Extracted entries

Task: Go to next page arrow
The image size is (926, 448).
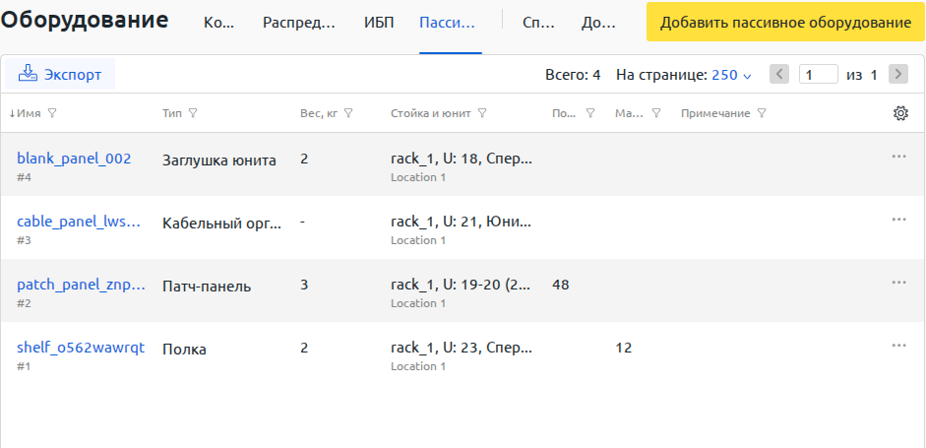Action: pyautogui.click(x=898, y=75)
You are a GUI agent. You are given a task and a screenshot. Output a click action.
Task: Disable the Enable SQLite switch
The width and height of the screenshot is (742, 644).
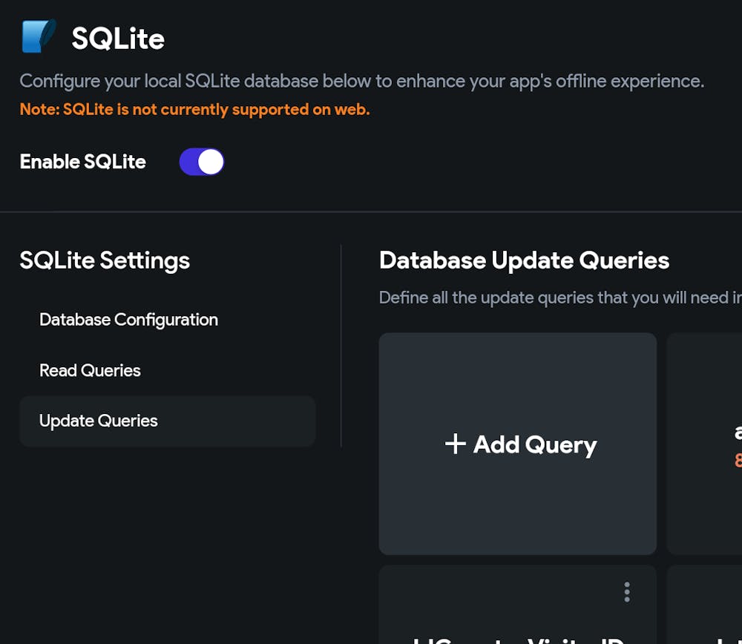point(202,162)
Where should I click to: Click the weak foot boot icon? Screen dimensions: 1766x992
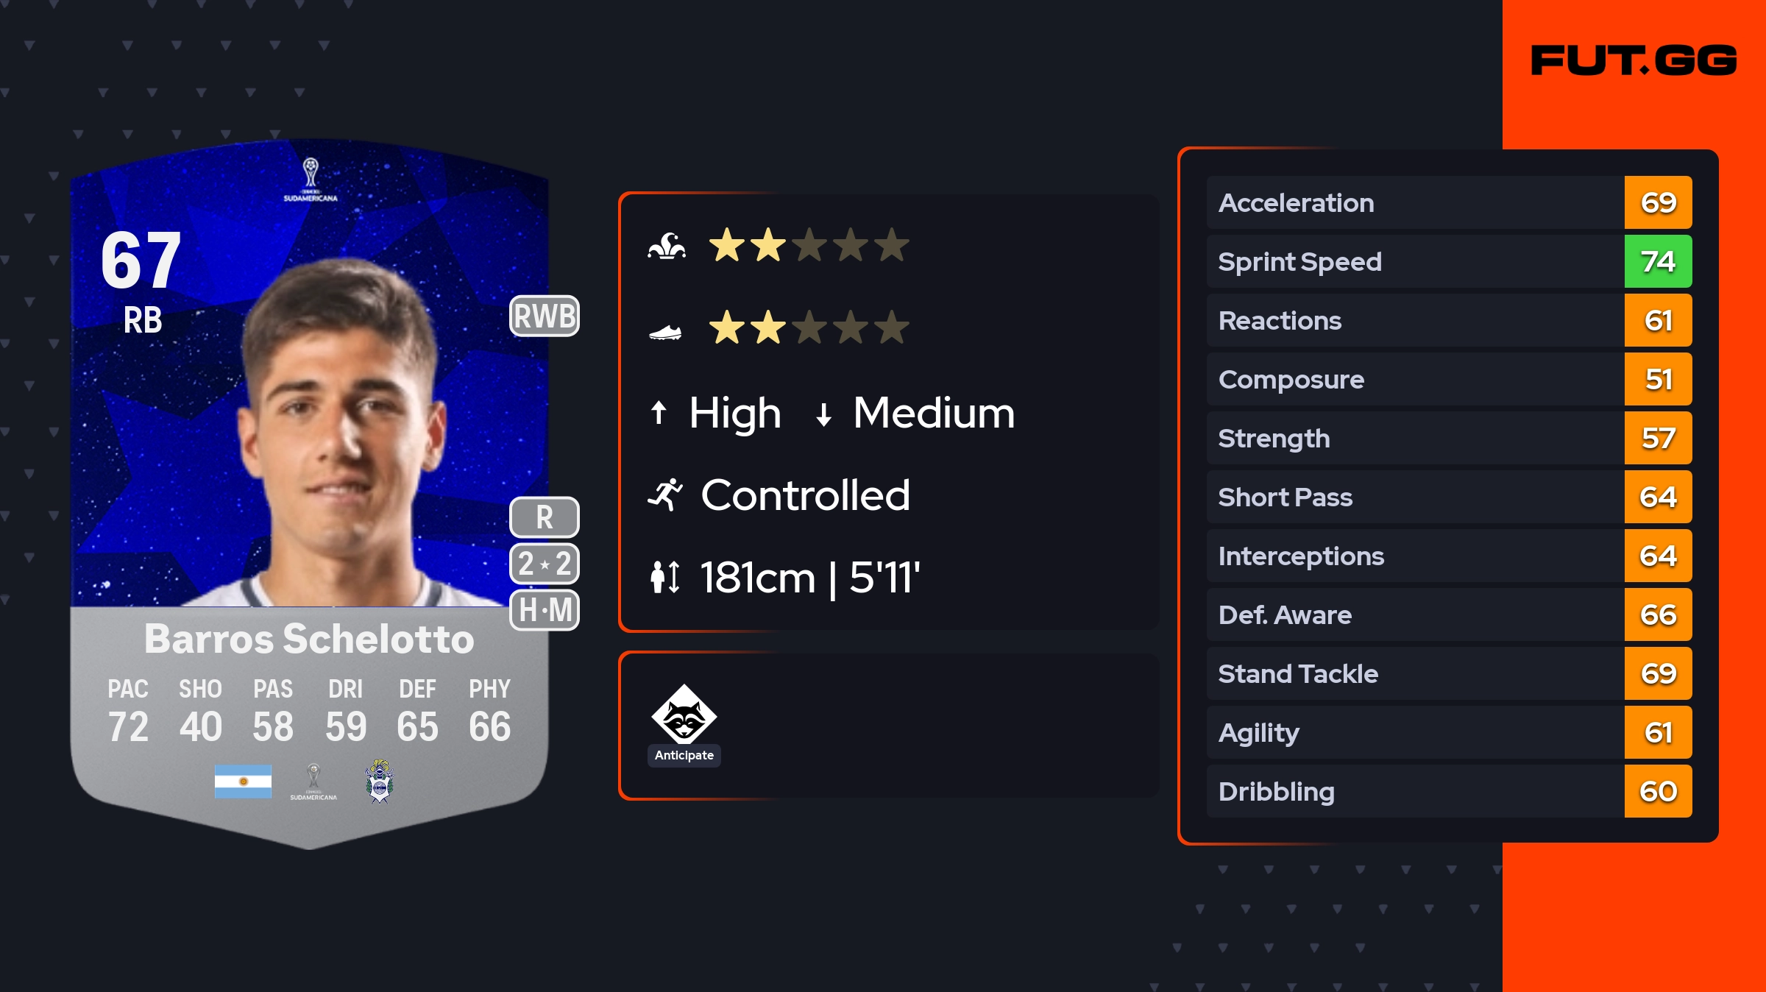(665, 333)
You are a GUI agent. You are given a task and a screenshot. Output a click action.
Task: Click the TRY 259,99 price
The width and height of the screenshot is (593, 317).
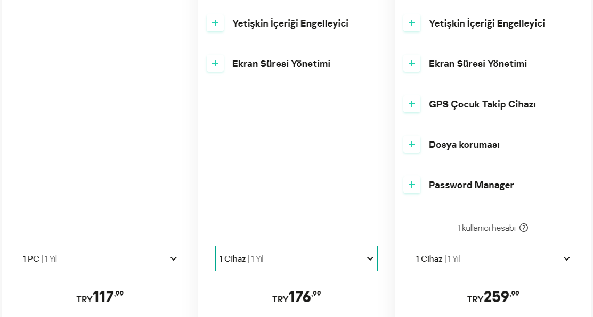point(493,297)
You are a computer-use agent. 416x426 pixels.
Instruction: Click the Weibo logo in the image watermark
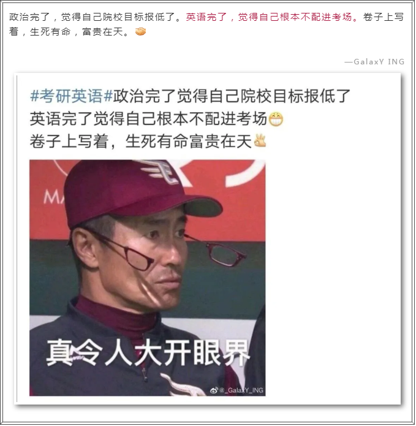(214, 390)
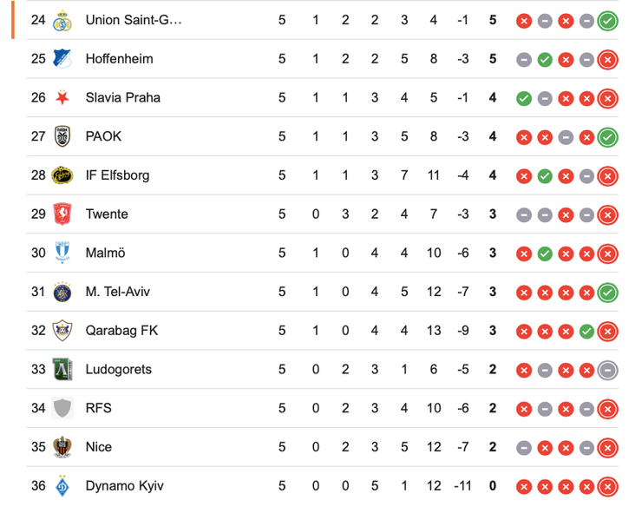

Problem
The entries are to be restated word for word, and no picture should appear in the copy.

Written answer
Task: Go to next page arrow
The image size is (926, 448).
Action: pyautogui.click(x=898, y=75)
You are a GUI agent. You are given a task and a screenshot. Output a click action.
Task: Disable the Enable SQLite switch
The width and height of the screenshot is (742, 644).
point(202,162)
Where should I click to: Click the weak foot boot icon? Screen dimensions: 1766x992
(665, 333)
You are a GUI agent. You are given a task and a screenshot. Output a click action.
Task: Click the TRY 259,99 price
The width and height of the screenshot is (593, 317).
point(493,297)
You are a computer-use agent. 416x426 pixels.
Instruction: Click the Weibo logo in the image watermark
(214, 390)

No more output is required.